As described above, even according to the second embodiment, the encrypted title key required for decrypting the title to be played back is set beforehand in the storage unit 26 of the decrypting unit 14. Therefore, it is not necessary to discontinue the playback once and read out the title key from the storage medium at a time when the title to be played back is switched. Therefore, it is possible to seamlessly play back a plurality of titles encrypted with different title keys.
In the above embodiments, the title to be played back is known, and the only required encrypted title key or the only decrypted title key is stored in the storage unit 26 of the decrypting unit 14. As a modification of these embodiments, all of the title keys stored in the recording medium 10 may be stored in the storage unit 26. Even in this case, the titles determined to be played back in a determined order are stored in a playback order in the storage unit 26 in the same manner as in the above embodiment.

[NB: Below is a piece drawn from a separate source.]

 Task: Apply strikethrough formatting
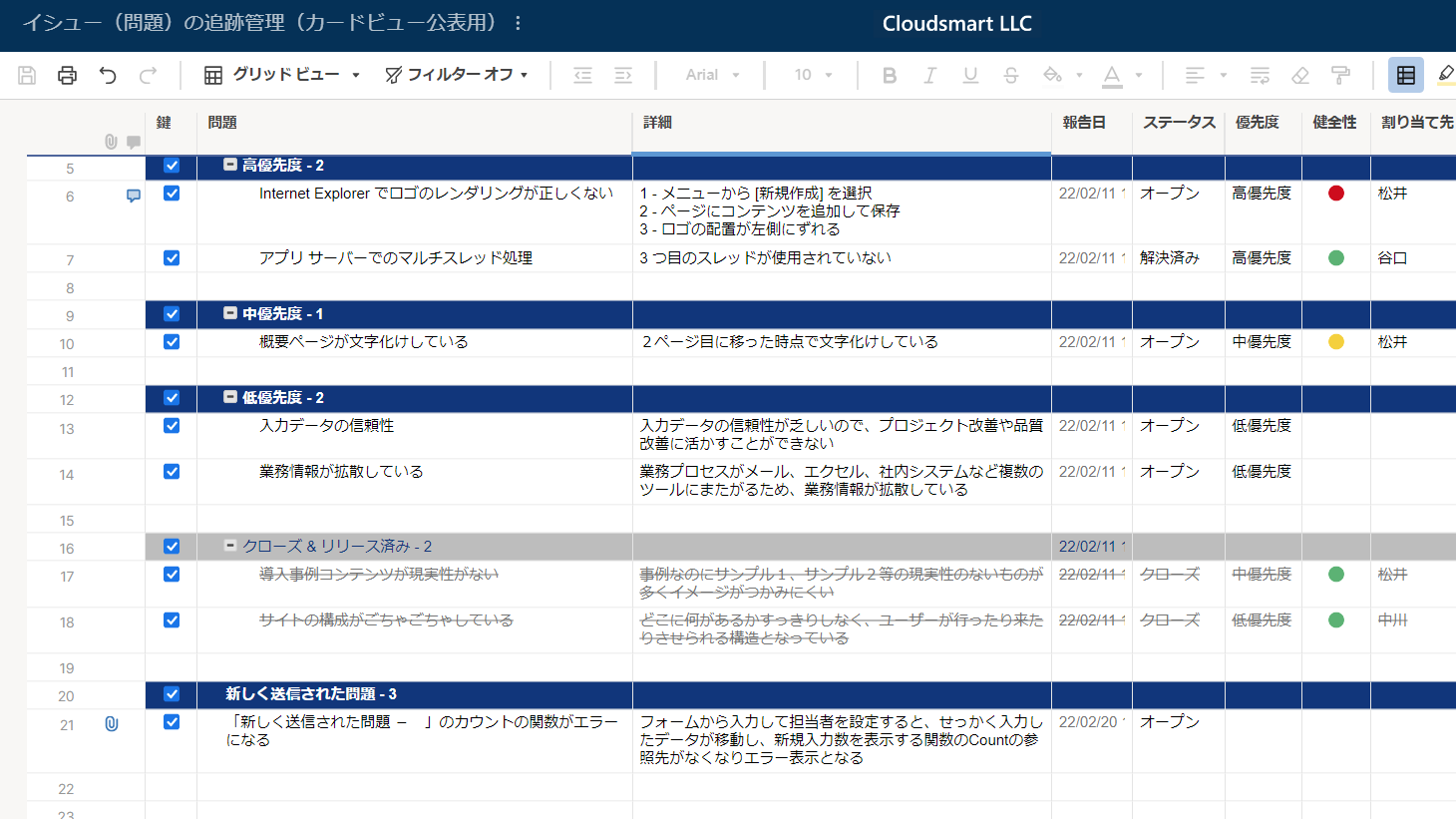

That is, in the embodiments of the invention, the encrypted title key recorded in the recording medium is set in the storage unit of the decrypting unit before the encrypted data is decrypted. A state of the title key to be set includes: (1) a case where the encrypted title key is set as such; and (2) the encrypted title key is decrypted so that the key is ready for use, before the key is set. The number of the title keys to be set includes: (1) a case where the only title key of the title to be played back is set; and (2) a case where all of the title keys recorded in the recording medium are set. When they are combined, four embodiments can be realized.

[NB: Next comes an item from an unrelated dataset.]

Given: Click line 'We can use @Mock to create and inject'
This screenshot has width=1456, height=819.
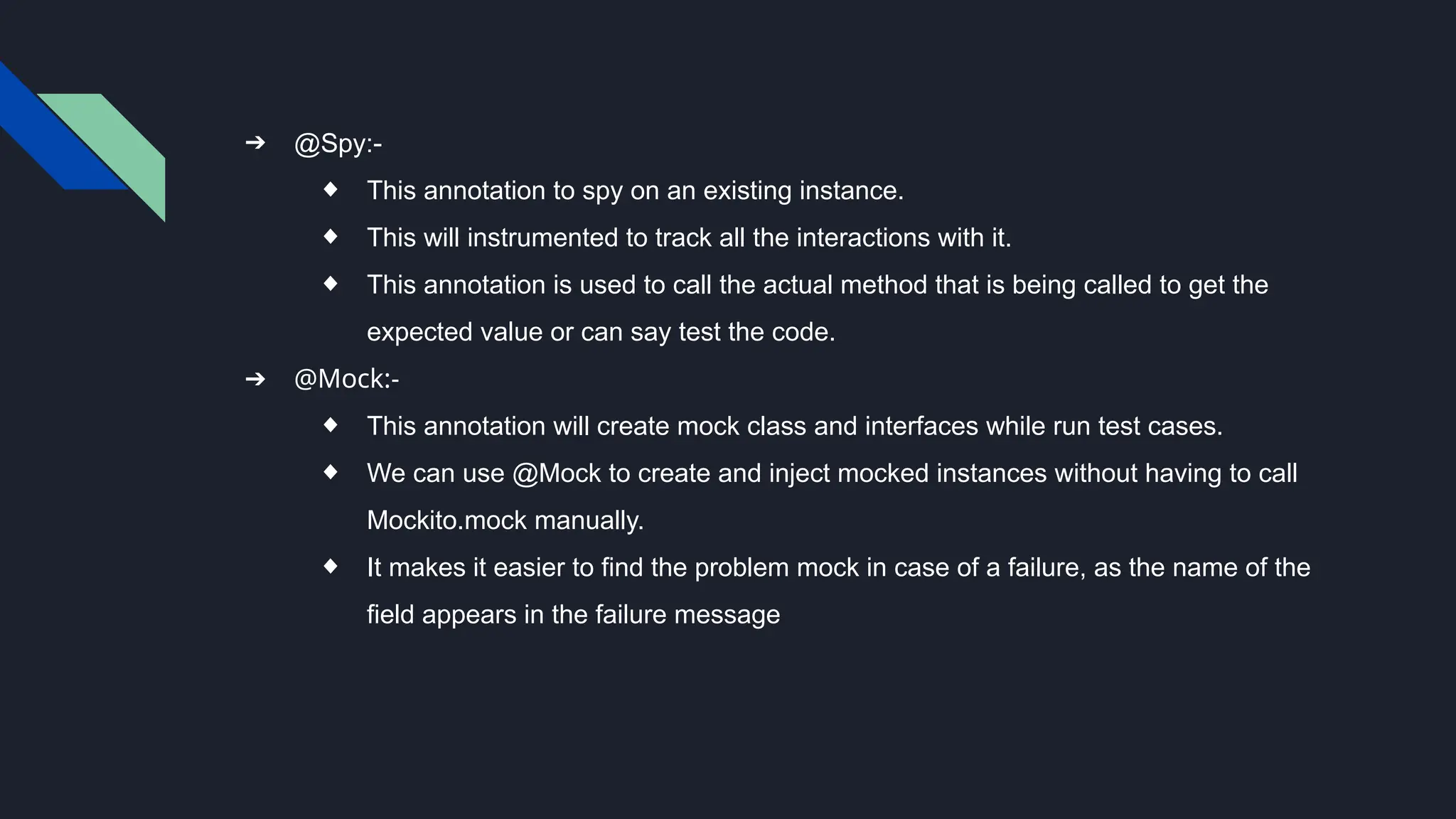Looking at the screenshot, I should click(833, 473).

Here, there will be described a typical example of the encrypted title key file.
According to the embodiments of the invention, a key management device which is used for decrypting encrypted data which is obtained by encrypting data including titles using title keys set for the titles, the device comprises a unit which inputs a key data group including pieces of key data to generate the title keys, management information indicating the title keys, and decrypting title information indicating titles to be decrypted; a unit which selects, from the key data group, key data to generate the title keys set to the titles to be decrypted based on the decrypting title information and the management information and which generates the title keys based on the selected key data; and a unit which stores, in a memory, the generated title keys in order of the titles to be decrypted based on the decrypting title information, wherein the title keys read out from the memory in order are used to decrypt the encrypted data.
In the device, the key data group includes pieces of key data obtained by encrypting the title keys. The key data group includes pieces of key data obtained by successively encrypting the title keys so that a result of the encryption of the previous key is reflected.
According to the embodiments of the invention, a key management device which is used for decrypting encrypted data which is obtained by encrypting data including titles using title keys set for the titles, the device comprises a unit which inputs a key data group including pieces of key data to generate the title keys, management information indicating the title keys, and encrypting title information indicating titles to be decrypted; a unit which selects, from the key data group, pieces of key data to generate the title keys set to the titles to be decrypted based on the decrypting title information and the management information; and a unit which stores, in a memory, the selected pieces of the key data in order of the titles to be decrypted based on the decrypting title information, wherein the pieces of the key data read out from the memory in order are used to decrypt the encrypted data.
In the device, the key data group includes pieces of key data obtained by encrypting the title keys.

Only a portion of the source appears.